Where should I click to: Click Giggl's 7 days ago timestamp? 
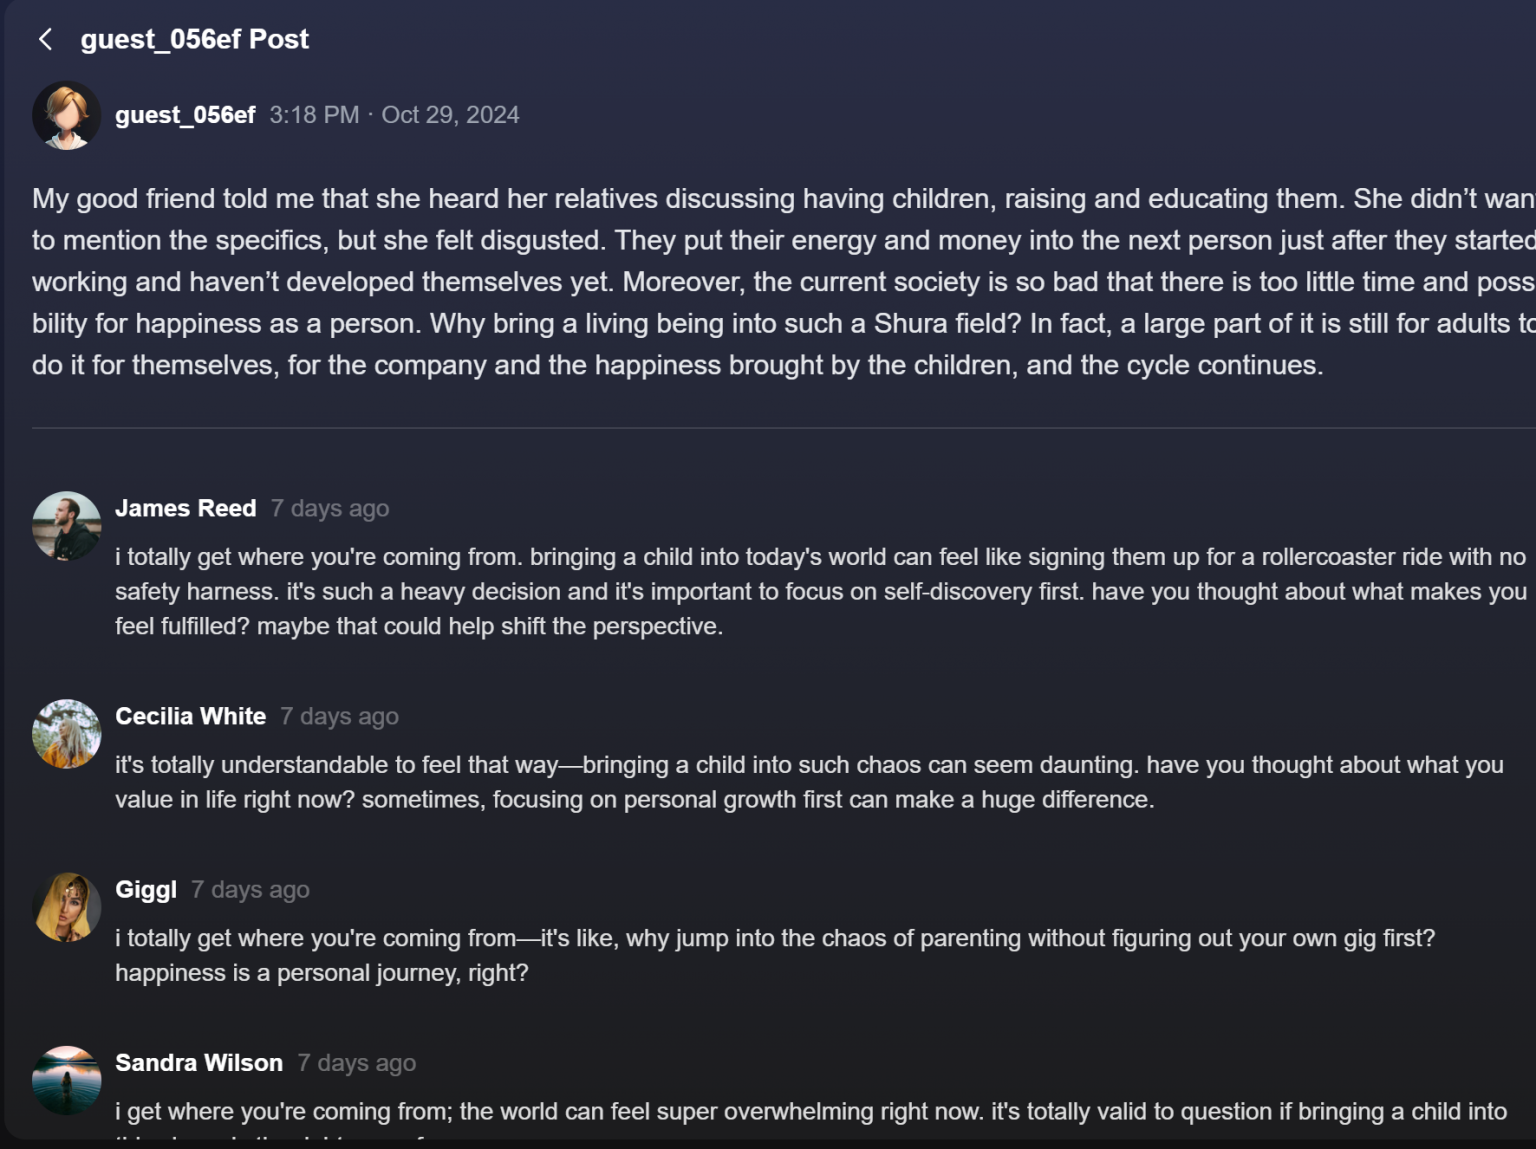(250, 890)
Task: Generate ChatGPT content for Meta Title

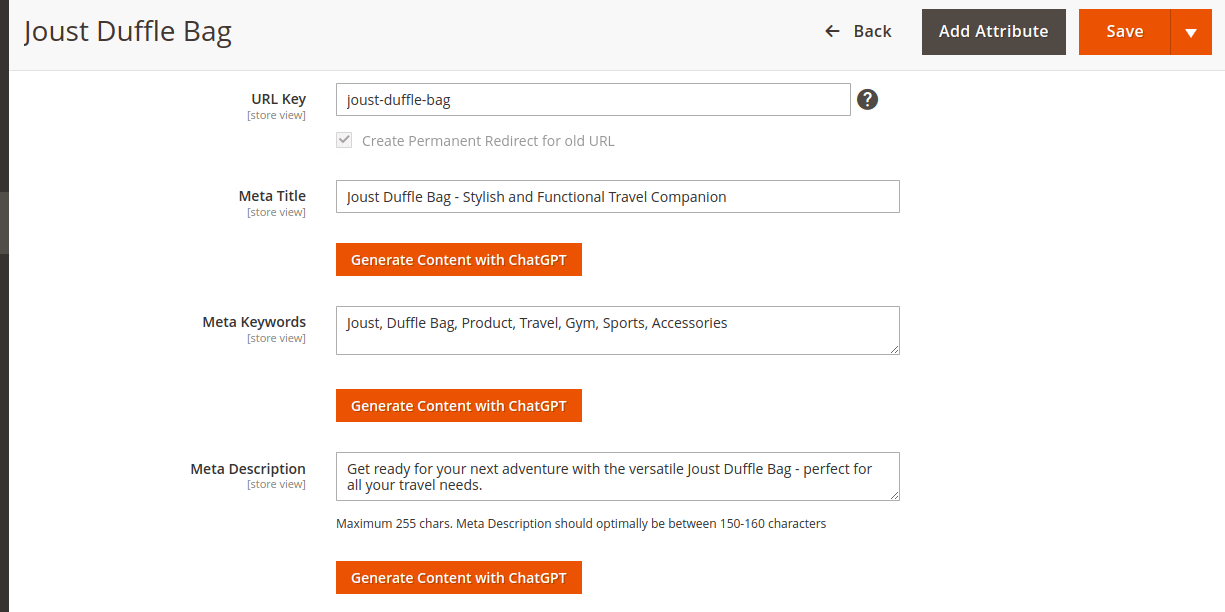Action: 458,260

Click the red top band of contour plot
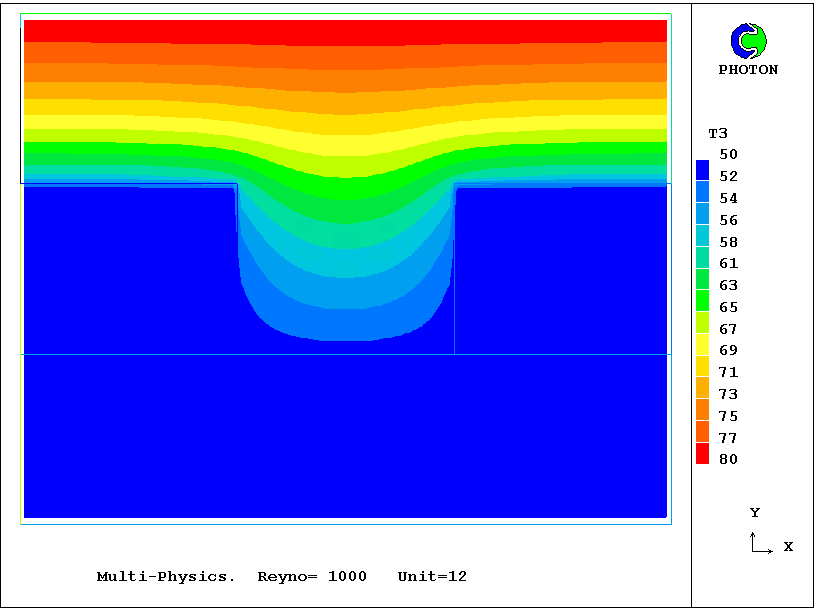[x=345, y=29]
⁂
> **GOAL**: Output the entries above as a two-column CSV with the headers entry_text and answer, one row per entry. Put each field in double quotes, replace any line breaks with spaces, and leave the pictures out.

> **WRITTEN ANSWER**:
entry_text,answer
"Where should I click to: Click Giggl's 7 days ago timestamp?","(250, 890)"
"Task: Generate ChatGPT content for Meta Title","Action: 458,260"
"Click the red top band of contour plot","[x=345, y=29]"